Extract =>
● ● ● ● ● ● ●
- The Ecology of Chaos in Paradise Lost
In recent years, Paradise Lost has emerged in the field of Milton studies as an environmental, ecological text: a work that forges deep ties between the earth and humans and one that casts humans not only as rulers of creation, but as stewards as well.1 These deep ties, scholars have shown, between humans and environment render the earth deeply engaged with and responsive to the epic's moral, human events. That earth "felt the wound," many have pointed out, suggests that Milton imagines the Fall not merely as a human tragedy but as one that affects the entire universe.2 Inspired by this recent critical work, which has demonstrated the close relationship between the moral and the material in the epic, I want to revisit an older critical debate, that of the moral status of chaos. In bringing chaos and ecocriticism together, I aim, to borrow the phrase of two new materialist critics, to give matter "its due."3
Paradise Lost is perhaps an unusual object for ecocritical analysis. Ecocriticism, which "takes as its subject the interconnections between nature and culture," Cheryll Glotfelty writes, and examines literature using an "earth-centered approach," developed in the 1960s and 1970s, long after Milton's death, in response to the [End Page 31] world's modern environmental crises.4 Moreover, Paradise Lost sits uneasily alongside an early, provocative, and influential essay in environmental criticism by Lynn White that identifies Christian anthropocentrism as the root cause of the world's modern ecological problems. According to White, Christianity "not only established a dualism of man and nature but also insisted that it is God's will that man exploit nature for his proper ends."5 If anthropocentrism, the attitude that human needs and concerns are paramount, has helped cause today's ecological crises, then it is not surprising that the ecocritical project has been committed to questioning and destabilizing humans' place at the center. And indeed, most ecocriticism has been marked by a commitment to "deep ecology," a philosophy that holds that the "well-being and flourishing of human and non-human Life on Earth have value in themselves … independent of the usefulness of the non-human world for human purposes."6 Second-wave ecocriticism has similarly sought to interrogate the hierarchical attitudes that place humans above the earth, but it is distinguished by its engagement with critical theory (feminist, Marxist, and postcolonial) to delineate the ways in which forms of social inequality intersect with ecological issues.7 More recently, the new materialism of Jane Bennett and the object-oriented ontology of Graham Harman and Timothy Morton have advanced the ecocritical project by challenging humans' privileged place over matter.8 Ecocriticism, then, has been to a large extent committed to challenging Christian anthropocentrism, a task that does not ostensibly dovetail with Milton's deeply hierarchical rendition of Genesis.
● ● ● ● ● ● ●
Collected data entries:
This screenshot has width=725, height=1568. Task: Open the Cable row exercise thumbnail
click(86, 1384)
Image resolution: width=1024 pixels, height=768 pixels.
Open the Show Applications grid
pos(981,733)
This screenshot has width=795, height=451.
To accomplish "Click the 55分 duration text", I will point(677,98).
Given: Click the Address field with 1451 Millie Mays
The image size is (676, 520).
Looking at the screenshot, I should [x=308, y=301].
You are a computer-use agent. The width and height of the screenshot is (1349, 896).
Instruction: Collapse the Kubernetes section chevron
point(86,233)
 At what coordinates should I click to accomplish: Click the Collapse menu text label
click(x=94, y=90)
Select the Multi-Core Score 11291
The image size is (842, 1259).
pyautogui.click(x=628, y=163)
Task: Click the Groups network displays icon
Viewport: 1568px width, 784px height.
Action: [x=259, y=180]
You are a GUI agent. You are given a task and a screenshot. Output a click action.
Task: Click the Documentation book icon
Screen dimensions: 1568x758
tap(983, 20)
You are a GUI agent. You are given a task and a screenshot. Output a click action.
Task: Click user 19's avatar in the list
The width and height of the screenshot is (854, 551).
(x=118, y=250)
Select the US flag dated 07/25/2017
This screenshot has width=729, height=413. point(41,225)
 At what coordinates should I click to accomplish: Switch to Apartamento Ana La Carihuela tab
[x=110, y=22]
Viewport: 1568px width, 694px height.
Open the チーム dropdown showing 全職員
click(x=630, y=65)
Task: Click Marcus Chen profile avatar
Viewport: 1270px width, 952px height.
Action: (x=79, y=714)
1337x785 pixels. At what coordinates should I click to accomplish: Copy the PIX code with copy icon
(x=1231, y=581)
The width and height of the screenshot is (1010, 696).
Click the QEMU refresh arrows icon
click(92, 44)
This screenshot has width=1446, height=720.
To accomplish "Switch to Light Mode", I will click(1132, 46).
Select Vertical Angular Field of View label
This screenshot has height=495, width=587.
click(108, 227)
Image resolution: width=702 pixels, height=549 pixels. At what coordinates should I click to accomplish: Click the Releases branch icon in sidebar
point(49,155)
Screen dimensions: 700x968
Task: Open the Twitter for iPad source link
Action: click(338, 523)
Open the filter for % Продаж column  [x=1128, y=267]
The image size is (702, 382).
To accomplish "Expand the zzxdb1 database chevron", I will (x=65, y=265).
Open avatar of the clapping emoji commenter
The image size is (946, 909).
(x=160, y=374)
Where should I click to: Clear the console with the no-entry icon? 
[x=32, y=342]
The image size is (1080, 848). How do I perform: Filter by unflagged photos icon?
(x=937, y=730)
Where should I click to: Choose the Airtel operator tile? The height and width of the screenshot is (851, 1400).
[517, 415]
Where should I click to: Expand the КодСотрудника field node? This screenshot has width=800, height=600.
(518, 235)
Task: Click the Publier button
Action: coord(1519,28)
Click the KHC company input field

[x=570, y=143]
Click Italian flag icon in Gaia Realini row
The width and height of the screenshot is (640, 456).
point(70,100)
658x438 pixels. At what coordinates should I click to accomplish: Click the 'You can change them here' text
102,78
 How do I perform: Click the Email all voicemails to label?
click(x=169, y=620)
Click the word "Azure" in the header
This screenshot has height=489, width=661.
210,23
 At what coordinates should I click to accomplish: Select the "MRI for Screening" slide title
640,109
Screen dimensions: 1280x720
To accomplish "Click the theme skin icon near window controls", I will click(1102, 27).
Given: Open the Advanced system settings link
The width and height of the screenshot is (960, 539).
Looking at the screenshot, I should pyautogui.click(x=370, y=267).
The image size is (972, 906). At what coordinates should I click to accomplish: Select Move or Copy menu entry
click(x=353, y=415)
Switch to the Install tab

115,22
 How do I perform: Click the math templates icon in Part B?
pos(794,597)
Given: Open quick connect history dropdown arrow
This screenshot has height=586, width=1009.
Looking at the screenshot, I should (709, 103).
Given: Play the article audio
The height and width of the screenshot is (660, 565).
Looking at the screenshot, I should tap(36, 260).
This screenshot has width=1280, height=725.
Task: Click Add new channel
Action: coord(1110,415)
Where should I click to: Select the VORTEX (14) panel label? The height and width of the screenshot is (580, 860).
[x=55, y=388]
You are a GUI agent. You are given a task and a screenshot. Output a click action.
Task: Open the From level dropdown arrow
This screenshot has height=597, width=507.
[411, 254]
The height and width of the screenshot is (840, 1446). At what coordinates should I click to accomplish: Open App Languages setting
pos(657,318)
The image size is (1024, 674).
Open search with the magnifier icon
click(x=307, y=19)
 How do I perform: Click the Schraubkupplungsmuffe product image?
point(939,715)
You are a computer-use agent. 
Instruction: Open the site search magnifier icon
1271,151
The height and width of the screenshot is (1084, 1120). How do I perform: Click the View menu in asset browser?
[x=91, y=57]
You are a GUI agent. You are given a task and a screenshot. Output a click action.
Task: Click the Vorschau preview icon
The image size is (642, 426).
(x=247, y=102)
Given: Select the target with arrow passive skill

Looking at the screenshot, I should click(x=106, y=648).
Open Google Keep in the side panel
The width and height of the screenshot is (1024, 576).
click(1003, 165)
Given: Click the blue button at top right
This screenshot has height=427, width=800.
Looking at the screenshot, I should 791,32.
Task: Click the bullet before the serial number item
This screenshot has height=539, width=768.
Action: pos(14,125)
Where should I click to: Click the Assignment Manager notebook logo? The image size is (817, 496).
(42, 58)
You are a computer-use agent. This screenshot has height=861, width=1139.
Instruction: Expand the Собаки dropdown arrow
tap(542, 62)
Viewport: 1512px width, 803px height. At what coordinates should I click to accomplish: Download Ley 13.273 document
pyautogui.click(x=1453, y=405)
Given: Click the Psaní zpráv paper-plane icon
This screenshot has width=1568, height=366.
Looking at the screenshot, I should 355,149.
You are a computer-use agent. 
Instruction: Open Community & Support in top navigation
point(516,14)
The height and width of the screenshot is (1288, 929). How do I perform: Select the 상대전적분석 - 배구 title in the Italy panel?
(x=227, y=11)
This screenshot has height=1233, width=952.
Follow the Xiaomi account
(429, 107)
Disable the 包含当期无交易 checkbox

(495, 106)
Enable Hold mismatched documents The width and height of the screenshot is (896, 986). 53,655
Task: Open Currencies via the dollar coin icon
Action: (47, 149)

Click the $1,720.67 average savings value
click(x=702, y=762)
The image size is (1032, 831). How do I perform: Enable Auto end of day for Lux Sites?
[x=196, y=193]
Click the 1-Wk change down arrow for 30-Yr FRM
● ● ● ● ● ● ●
Pick up the essay on chaos in Paradise Lost where it stops and continue it.

Exercise output =>
But Ken Hiltner, Diane Kelsey McColley, Robert Watson, and others have demonstrated that although Milton wrote in an age less anxious about environmental destruction than our own, Renaissance literature can be read greenly.9 These critics have shown that questions regarding the appropriate relationship between humans and nature existed long before Darwin and the Romantic poets.10 And indeed, Paradise Lost has proven an especially rich text for green reading because, as a retelling of Genesis, it provides an opportunity to engage with White's argument that [End Page 32] Christian anthropocentrism bears some responsibility for today's environmental crisis. White's essay has faced challenges from critics such as William Leiss and Jeremy Cohen who insist that Christianity never gave humans permission for uninhibited subjugation.11 In Milton studies, Hiltner and McColley have made the case for ecocritical readings of Paradise Lost along similar lines, arguing that the epic is not anthropocentric, but instead demonstrates the duty of humans to be stewards of the earth.12 Milton's vitalist monism has been especially central in demonstrating links between human and nonhuman life, asserting the importance of stewardship, and registering environmental loss as well as possibilities for renewal.13 But, while discussion of Adam and Eve's stewardship has largely been limited to the care of plants...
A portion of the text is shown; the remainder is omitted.